As in the other Variscan mittelgebirges of Central Europe, the valleys are more irregular and less pronounced as in the relatively young fold and thrust belt of the Alps. The plateaus are orographically more similar in morphology. Water gaps in the Bohemian Massif are the Wachau, the Strudengau and the valley of the Danube from Vilshofen over Passau and the Schlögener Schlinge till Aschach.

==Geology==
===Tectonic subdivision===
The internal tectonic structure of the Bohemian Massif was formed during the Variscan Orogeny. The Variscan Orogeny was a phase of mountain building and accretion of terranes that resulted from the closing of the Rheic Ocean when the two paleocontinents Gondwana (in the south) and Laurussia (in the north) collided. Most of the Bohemian Massif is often supposed to belong to a terrane called Cadomia or Armorica, which also included the terranes of the Armorican Massif in western France. This supposedly formed a microcontinent that became sandwiched between the large continental masses north and south. The result of the Variscan Orogeny was that almost all continental mass became united in a supercontinent called Pangaea. From the Permian period onward the Variscan mountain belt eroded and became partly covered by younger sediments, with the exception of Variscan massifs like the Bohemian Massif.

The basement rocks and terranes of the Bohemian Massif are tectonically part of three main structural zones, which differ in metamorphic degrees, lithologies and tectonic styles. This tectonic subdivision was formed during the Variscan Orogeny.

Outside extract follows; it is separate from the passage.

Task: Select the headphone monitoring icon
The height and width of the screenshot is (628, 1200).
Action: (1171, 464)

- The Saxothuringian Zone forms the northern parts of the massif. The northernmost part of the Saxothuringian Zone is the Mid-German Crystalline High, which is but rarely exposed in the Bohemian Massif. The northern boundary of this zone is assumed to be the Rheic suture which separates the former continental masses of Gondwana and Laurussia.

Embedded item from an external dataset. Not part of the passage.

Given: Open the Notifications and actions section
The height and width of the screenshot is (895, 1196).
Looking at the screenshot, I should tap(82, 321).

- The Moldanubian Zone forms the central parts of the massif and has generally a higher grade than the Saxothuringian Zone. It includes the Teplá-Barrandian Terrane, which is assumed to have been a small microcontinent.
- The southeast of the massif forms a third unit, the Moravian-Silesian Zone. This zone includes the Brunovistulian Block, an allochthonous unit thrusted over the Moravo-Silesian crystalline rocks. Contradictionary to most parts of the Bohemian Massif, the Brunovistulian was originally part of or close to the southern part of Laurussia.

==Resources==
Unlike other Variscan massifs in Central Europe the Bohemian Massif is not very rich in ores. The Harz Mountains further north in Germany, which are geologically part of the Rhenohercynian Zone, have more ore deposits. On the other hand, the Bohemian massif has many quarries where granite, granodiorite and diorite are won for use as decorative building stone.